第80章 進展
「あとね、これ」
「ふぁっ!?」
涼太の手から渡されたまさかの追加のプレゼントに、変な声が出た。
今度は、可愛らしい袋のラッピング。
30センチもない、縦長の袋。
「涼太! 今プレゼントを頂いたばかりですけれども!」
「うん、だからこれもプレゼント」
「待って、これからプレゼントは1お祝いにつき1つにして貰ってもいいですか!?」
もう、本当に貰い過ぎ!!
1つだけにしてもらうように、約束しなきゃ!
「いいんスよ、そんなキレイなモンじゃないんス」
「え?」
突然涼太が見せた表情は、さっきまでのものとは全く違っていて……うまく表現が出来ないけれど、どこか自嘲めいてるというか。
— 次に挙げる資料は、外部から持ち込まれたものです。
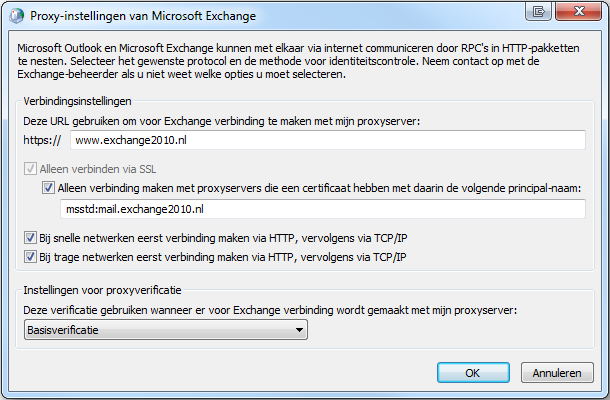The width and height of the screenshot is (610, 400).
Task: Click the intro paragraph about RPC's in HTTP-pakketten
Action: tap(298, 61)
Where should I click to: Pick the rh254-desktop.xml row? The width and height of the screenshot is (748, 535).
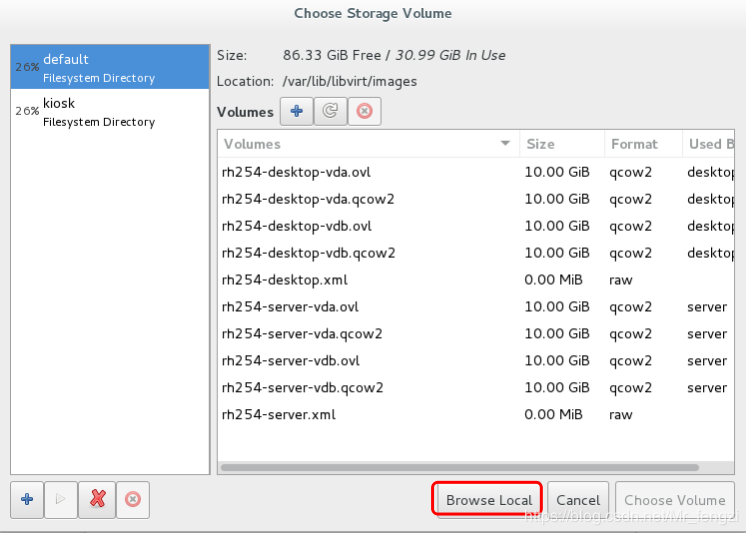click(285, 280)
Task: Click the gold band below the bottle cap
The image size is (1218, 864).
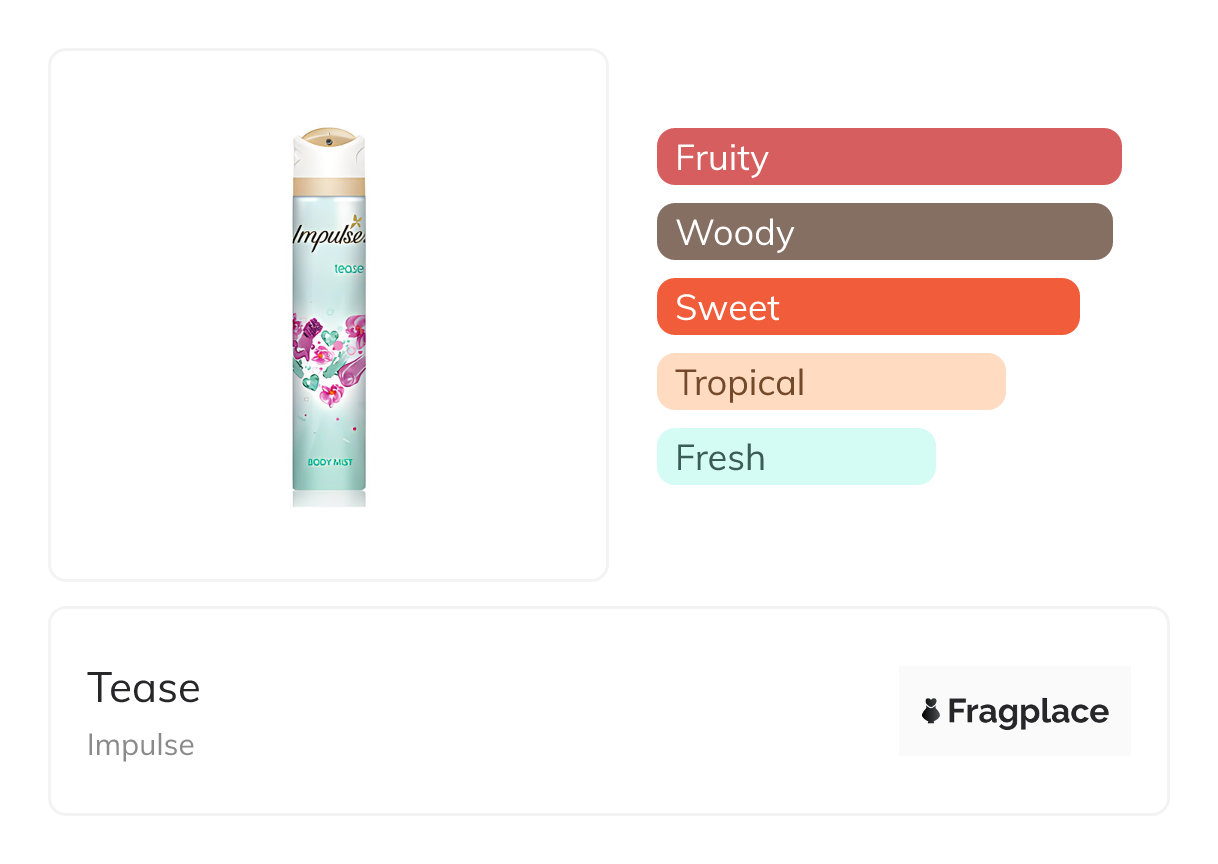Action: (x=329, y=186)
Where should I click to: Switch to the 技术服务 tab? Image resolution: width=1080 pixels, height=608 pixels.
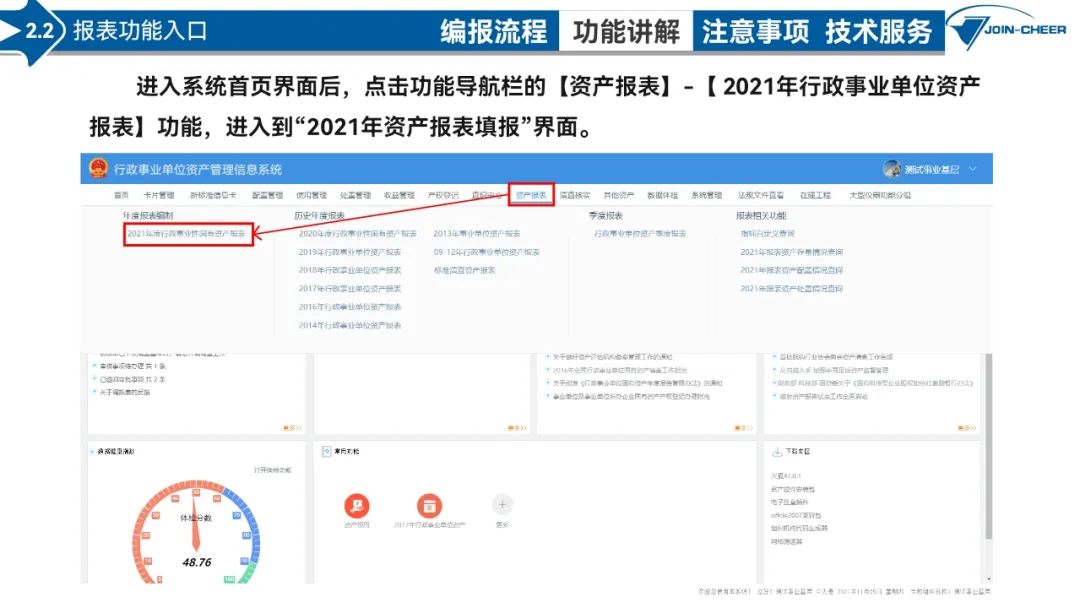(878, 31)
「色々さ、オレの企みが詰まったプレゼントだから。いいんスよ」
「……?」
企み?
プレゼントに?
涼太の言っている意味が全く分からなくて。
いくら考えても分かりそうにないから、とにかく開けてみよう。
「えっと……開けて、いい?」
「大したモンじゃないっスよ」
ドキドキしながら袋から取り出した……これは、ペンケースだ。
私が大好きな、海常ブルーとホワイトのストライプ。
「わ、ペンケース……すっごく綺麗な色」
柔らかい素材のそれは、非常にシンプルなつくり。
滑りの良いファスナーを開けると、新品って感じの香りがした。
……これに、何の企みが込められていると言うんだろう?
「嬉しい……ありがとう。大切に使うね」
「みわのペンケース、穴開いてるからずっと気になってたんスよね」
「うっ」
高校生の頃に買った雑貨屋さんのペンポーチ、薄い布製のものだったから、ペン先等に刺激されて横の部分が裂けてしまっていたの。
まだ使えるし、買い替えるのも勿体無いからと安全ピンで留めていたんだけれど……気付かれていたなんて。